De una celebración religiosa popular, de reflexión, remembranza y culto a los que ya han partido, a quienes se ofrenda aquello que más gustaron en vida, se ha transformado en una fiesta periódica donde hacen gala el jocoso ingenio, la escenografía y la diversión.

Pero no todo es altar con cempasúchil, mole, tequila y pachanga en honor de los difuntos. La cultura de la muerte en México tiene, paradójicamente, una expresión terriblemente real, que aterra y sobrecoge, que dista diametral y dolorosamente de la tradición festiva de nuestra raza. La violencia que se desparrama desde hace más de una década en prácticamente todo el territorio nacional (incluido el corazón estratégico del país), nos ubica como uno de los lugares más peligrosos del planeta, en el que se suceden cotidianamente espectáculos macabros que evidencian una crueldad y un barbarismo inusitados y dan cuenta del nivel de vulnerabilidad y riesgo a que está expuesta la sociedad de la decimoquinta economía del mundo.

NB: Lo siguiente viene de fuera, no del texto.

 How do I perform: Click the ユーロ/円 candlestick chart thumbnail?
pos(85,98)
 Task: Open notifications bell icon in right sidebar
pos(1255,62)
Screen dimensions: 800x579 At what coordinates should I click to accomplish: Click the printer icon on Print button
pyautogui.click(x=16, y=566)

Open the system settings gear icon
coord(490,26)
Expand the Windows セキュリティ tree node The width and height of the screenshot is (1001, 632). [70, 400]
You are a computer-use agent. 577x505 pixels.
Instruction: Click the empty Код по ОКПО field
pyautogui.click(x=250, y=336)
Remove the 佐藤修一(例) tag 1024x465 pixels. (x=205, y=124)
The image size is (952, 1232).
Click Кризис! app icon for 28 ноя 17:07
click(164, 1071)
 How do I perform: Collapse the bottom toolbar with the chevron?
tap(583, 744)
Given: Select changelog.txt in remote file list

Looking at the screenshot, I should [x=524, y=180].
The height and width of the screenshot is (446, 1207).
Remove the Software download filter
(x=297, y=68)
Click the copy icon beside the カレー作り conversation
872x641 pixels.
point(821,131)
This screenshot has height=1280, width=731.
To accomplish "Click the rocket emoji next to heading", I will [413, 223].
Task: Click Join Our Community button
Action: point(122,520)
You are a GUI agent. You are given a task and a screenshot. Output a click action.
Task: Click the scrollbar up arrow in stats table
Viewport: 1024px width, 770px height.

Según datos del INEGI, en los últimos 10 años (2009-2018) se registraron más de 255,000 homicidios, a los que deben sumarse, tentativamente, los miles de desaparecidos, de los cuales no hay datos certeros, así como la cifra negra que se antoja amplísima. Los datos oficiales son espeluznantes, sólo comparables con situaciones de conflicto bélico, escenarios de guerra en los que el empleo de armas e implementos diseñados para la destrucción del enemigo se estiman naturales, pero que en un país que se asume en paz, resultan dramáticamente preocupantes.

Escenas dantescas, cuerpos mutilados, cadáveres colgados, tumbas clandestinas multitudinarias descubiertas, asesinatos difundidos en redes sociales, forman parte de una cotidianidad a la que parece nos vamos ajustando como costumbre. El asombro y la indignación ante estas circunstancias es cada día menor.

La Santa Muerte se ha incorporado, informalmente claro, al santoral y su culto se extiende y consolida como característico de un segmento social identificado con la violencia y el crimen. Se ha dado personalidad a una condición inherente al ciclo natural de la vida y se ha erigido como una santa patrona protectora que va adquiriendo gran popularidad.

La fijación del mexicano por la muerte parece estar en su ADN, desde el Mictlán fusionado con el cristiano paraíso. En su evolución, el culto es ya no solo ritual, conmemoración o remembranza, la sociedad de hoy vive estrechamente conectada con la muerte, con la real, la cotidiana, la física, resultado de la crítica situación ante el crimen que parece no tener freno, limitación ni humanidad.

La ferocidad con que se expresan los delincuentes con hechos de sangre y fuego, haciendo amplia difusión de su crueldad, a manera de propaganda, raya en actos de terror, que también tienen alcance global en medios.

En fin, gran paradoja: por una parte, nuestras tradiciones, entre festejos y conmemoraciones a los muertos y por la otra una situación cotidiana de muerte, amenazante y caótica, que nos enfrenta, un día sí y otro también, a una realidad macabra.